> _Work task_
Leaving out the images, reproduce every line of the data that follows exactly.

> _Dataset records_
Start of Block

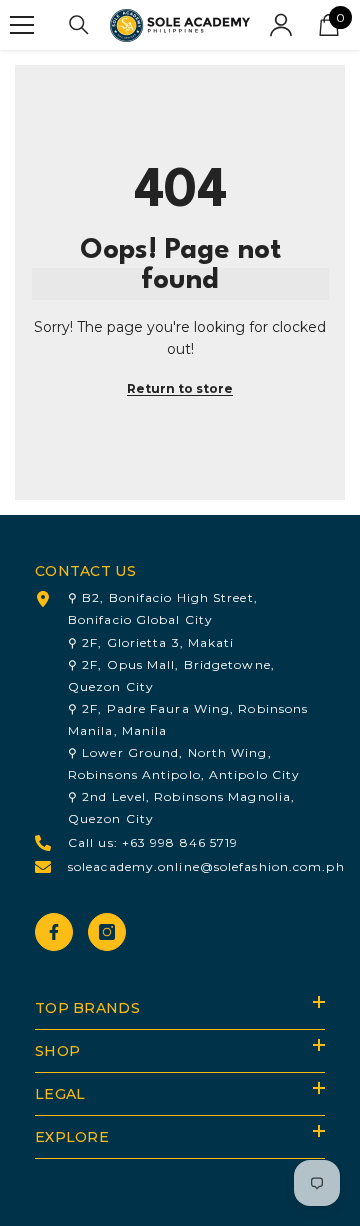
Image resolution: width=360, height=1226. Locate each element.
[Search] (79, 25)
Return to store (180, 388)
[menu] (22, 25)
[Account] (281, 25)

End of Block

> _Result for this task_
Image resolution: width=360, height=1226. Locate each element.
[Search] (79, 25)
Return to store (180, 388)
[menu] (22, 25)
[Account] (281, 25)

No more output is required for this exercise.